### Passage to read
········

Documentary  Film

(The life history of Blessed Dhaivasahayam pillai in malayalam)

Devasahayam Pillai was a person who had boldly reproached the command of the King, and had accepted the Christian faith, during the period when it was against the law for the upper-cast people to change their faith. Subjected to the wrath of the King, Devasahayam Pillai had to end his life in a very pathetic manner. He had to undergo several unspeakable torments since the day he accepted the new faith. This CD narrates the sacrificial story of this Blessed Devasahayam Pillai.

January 14 – Blessed Devasahayam Pillai

Devasahayam Pillai (named Neelakanda Pillai at birth) was born into an affluent Nair-caste family at Nattalam in the present-day Kanyakumari District, on 23 April 1712. His father Vasudevan Namboodiri, hailed from Kayamkulam, in present-day Kerala state, and was working as a priest at Sri Adi Kesava Perumal temple in Thiruvattar in present-day Kanyakumari district of Tamil Nadu. His mother Devaki Amma hailed from Thiruvattar in Kanyakumari District. In the Nair matriarchal traditions of the day, Devasahayam Pillai was raised by his maternal uncle, and was inculcated with Hindu beliefs and traditions early on.
Devasahayam’s family had much influence in the royal palace of Maharaja Marthanda Varma, king of Travancore, and Devasahayam went into the service of the royal palace as a young man. His capabilities and enthusiasm did not go unnoticed in the palace, as he was soon put in charge of state affairs as an official under Ramayyan Dalawa, the Dewan of Travancore.
In 1741, Captain Eustachius De Lannoy, a Dutch naval commander, was sent on command of a Dutch naval expedition by the Dutch East India Company to capture Colachel, a port under the control of Travancore, and establish a trading post there. In the battle (Battle of Colachel) that followed between the Travancore forces and De Lannoy’s men, the Dutch forces were defeated and the men were either killed or captured. Eustachius De Lannoy, his assistant Donadi and a few other Dutch soldiers were captured and imprisoned.
De Lannoy and the Dutchmen were later pardoned by the king, on condition that they serve in the Travancore army. De Lannoy later earned the trust of the king and went on to become the commander of the Travancore armed forces, winning many battles and annexing various neighbouring territories to Travancore.
It was during their influential roles under the King of Travancore that Devasahayam Pillai and De Lannoy became well acquainted. De Lannoy’s Christian faith interested Devasahayam and De Lannoy enlightened him on the faith, leading to his conversion in 1745.
On Devasahayam’s acceptance of the Christian faith, he was baptized at the Roman Catholic Latin Rite church at Vadakkankulam village (in the present Tirunelveli District of Tamil Nadu), where the Jesuits had a mission under Rev. Fr. R. Bouttari Italus S.J. Neelakanda Pillai, his name at birth, was then changed to Lazar, although he is more widely known by the Tamil & Malayalam translation Devasahayam (meaning God’s help). Pillai was married by this time to Bargavi Ammal of Travancore. She was also persuaded and converted to Christianity by her husband. His wife was given the baptismal name of Gnanapoo Ammaal (equivalent to Theresa in Tamil & Malayalam). Fearing reprisal in Travancore against her religious conversion, she chose to be a migrated-resident of this village. Some of Devasahayam Pillai’s immediate family members also received baptism later, after being converted to Christianity.

········

### Dataset entries

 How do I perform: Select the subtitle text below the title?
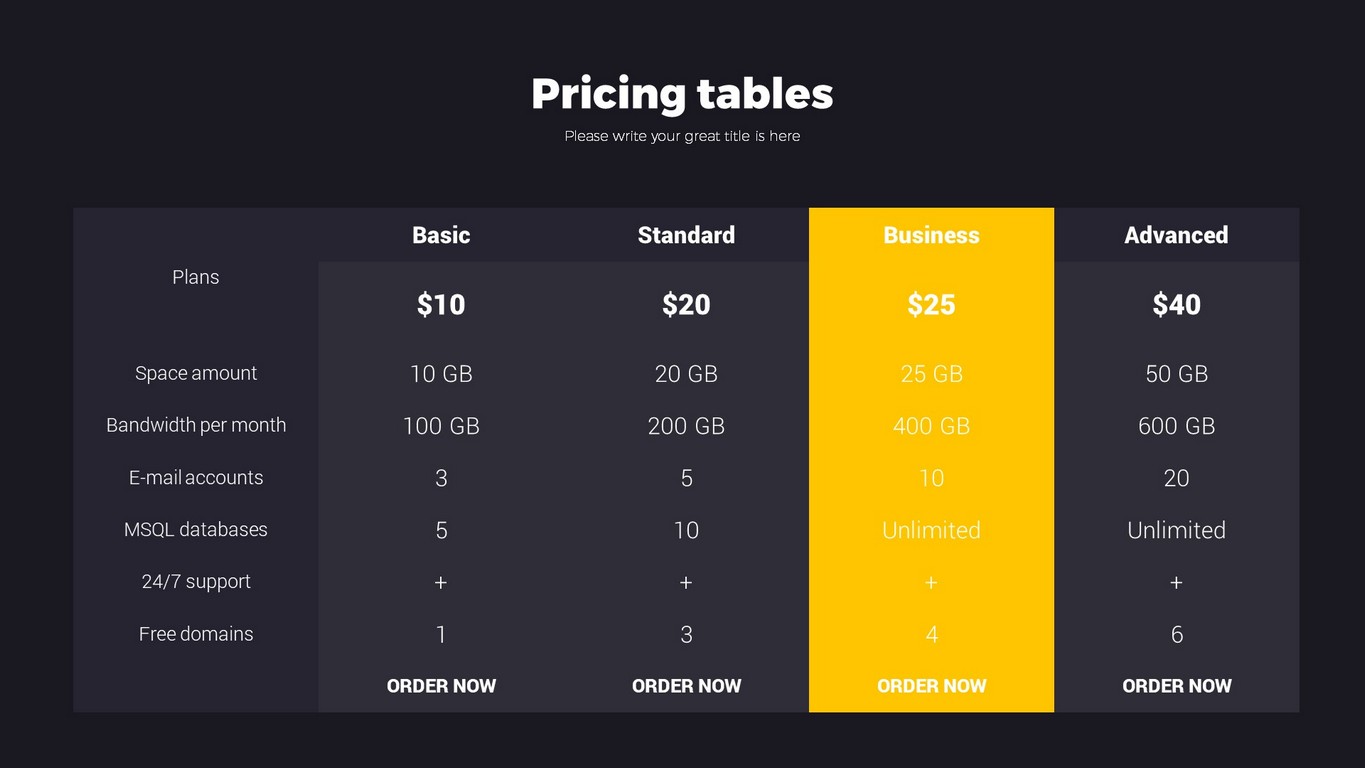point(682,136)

········

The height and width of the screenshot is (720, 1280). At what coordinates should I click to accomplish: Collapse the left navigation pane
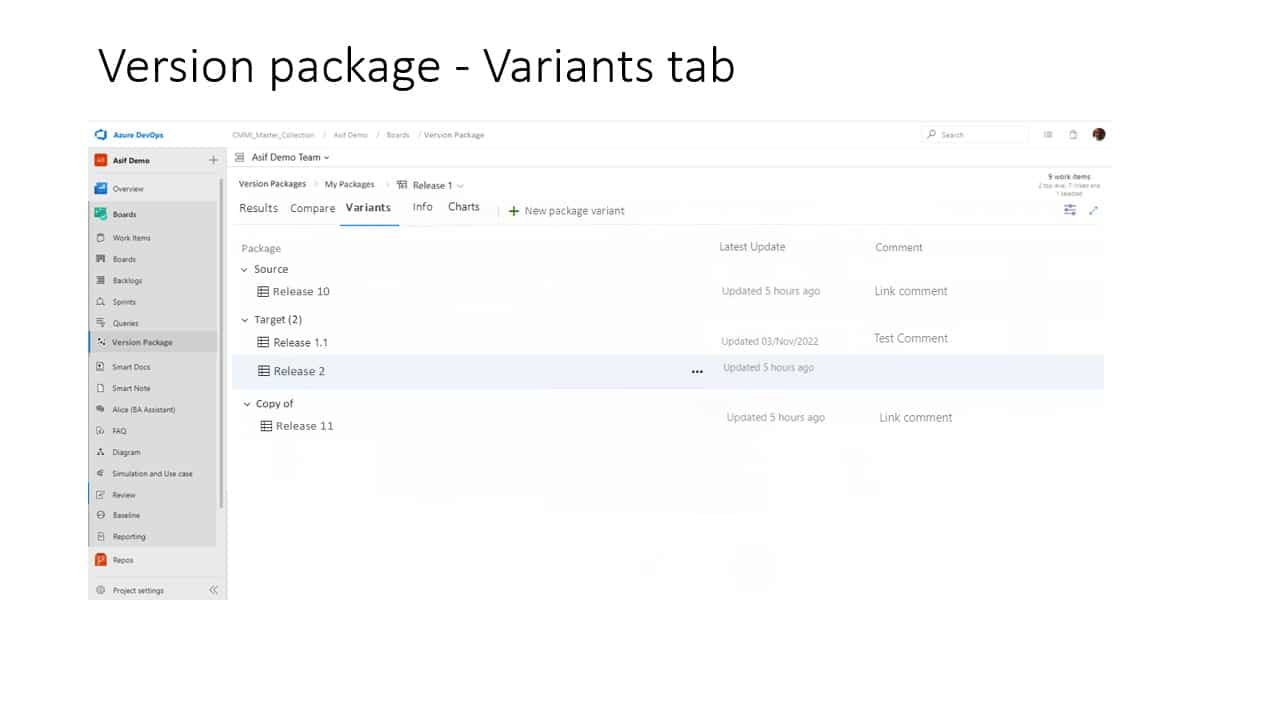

········

### Written tasks
A. Which years does the account of Devasahayam Pillai's life mention?
B. Could you carry the account of Devasahayam Pillai's life forward, starting right after its final sentence about his family members' baptism?

### Responses for each task
A. 1712, 1741, 1745

B.
Church chroniclers say that the Brahmin chief priest of the kingdom, the feudal lords, members of the royal household and the Nair community brought false charges on Devasahayam to the Dewan, Ramayyan Dalawa. Pillai was divested of his portfolio in the administration and was later accused of treason and of divulging state secrets to rivals and Europeans. He was later arrested and tortured for three years. After his execution orders were passed, he was initially ordered to be taken on a buffalo to Kuzhumaikkad, where he would be executed. But the original Royal order was altered later to finally to be taken on a buffalo back to Aralvaimozhy border for a meaningful punishment of banishment after carrying out a series of tortures by ten different karyakkars on the advice of the ministers.
Devasahayam Pillai was marched from Padmanabhapuram Palace to Aralvaimozhy by soldiers, over the period of a few days. Pillai was treated like a cruel criminal and as was customary in those days for very cruel criminals, his body was painted with red and black spots, and was intentionally marched through populated areas, sitting backward on top of a water buffalo (the mythical vehicle or vahana of Yama, the lord of death in Hinduism) through the streets of South Travancore. As a method of torture, he was beaten everyday with eighty stripes, pepper rubbed in his wounds and nostrils, exposed to the sun, and given only stagnant water to drink.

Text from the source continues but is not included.